Comparison of two types of NGF administration can help to characterize the dose effectiveness of NGF for lesioned MS neurons [24] . In our study, daily injection of NGF was more effective than the mini-osmotic infusion. The injection regime yielded an ED50 for NGF of 14.08 µg/ml compared 27.60 µg/ml for infusion. The infusion ED50 differs from an earlier study (10 µg/ml) and may be due to the source of mouse NGF or the stability of the NGF in the mini-osmotic pump [22] . Comparison of the dose response curves for injection of NGF vs infusion indicated that efficacy was better with intermittent infusion (leftward curve and lower ED50). This may be due to the instability of NGF in the pumps or the amount of time that was needed to achieve optimal levels of NGF in the CSF. Nevertheless, pulsatile administration appears to be an effective mode of NGF delivery for injured MS neurons. With a lower ED50, intermittent injection may obviate negative NGF effects in AD patients [25] .

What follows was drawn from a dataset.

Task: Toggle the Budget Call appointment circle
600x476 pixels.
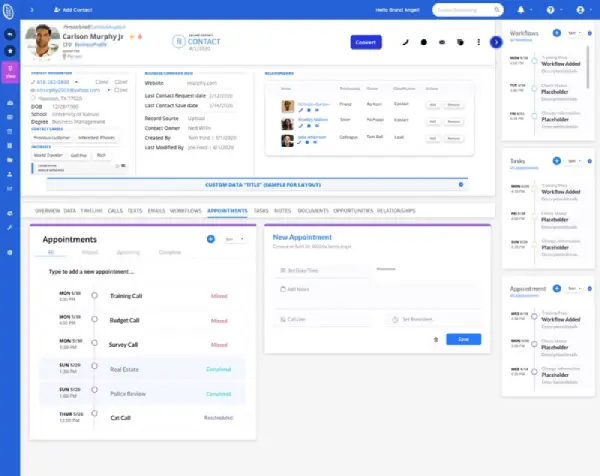Action: (95, 319)
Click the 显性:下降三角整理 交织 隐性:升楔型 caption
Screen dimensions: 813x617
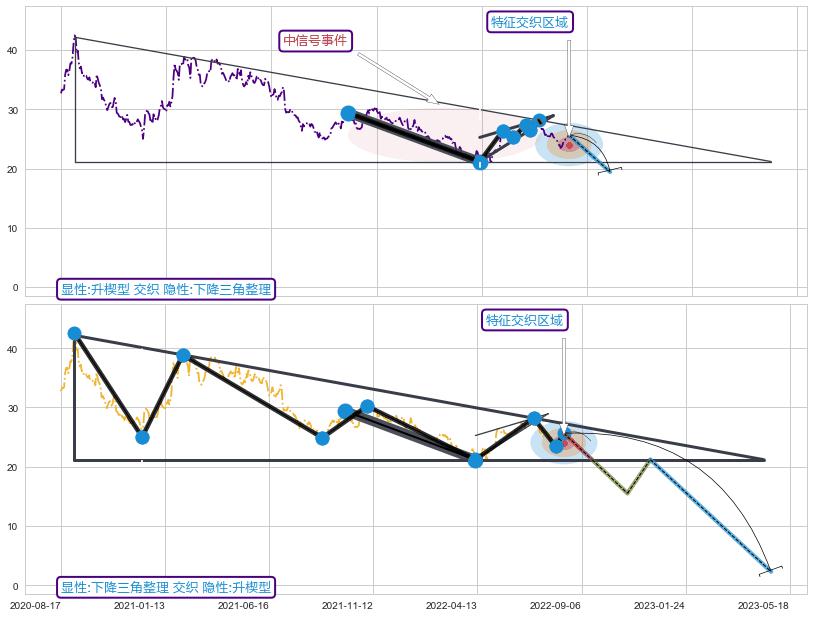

Varying the timing between NGF injections did not alter the number of ChAT-ir neurons in the MS. It was surprising that 2 - 3 injections per fourteen days were as effective as daily NGF injections. In rats receiving 2 - 3 injections, NGF’s biological activity may have been maintained sufficiently in the CSF for several days or it may be that injured MS neurons do not require a continuous supply of NGF for maintaining their cholinergic phenotype. Although ChAT-immunoreactivity did not change with weekly versus daily NGF injections, it is not known if other aspects of cellular metabolism are altered by the weekly compared to daily injections.

5. Conclusion

The results from these studies allow us to make several conclusions. Administration of NGF to the CSF by either injection or infusion is dose dependent for maintaining axotomized cholinergic neurons. If NGF is to be used as a therapy for AD, then either route of administration could be used. Infusion of NGF into the CSF causes a significant rise in NGF levels over a two-week period. In AD patients, it may be possible to maintain a constant therapeutic dose of NGF over long periods of time. Injections of NGF seem to have long lasting effects on axotomized cholinergic neurons in that weekly injections of NGF were as effective as daily injections over a two-week period. AD patients may not need NGF application on continuous or a day-to-day basis, but weekly or biweekly administration may be sufficient.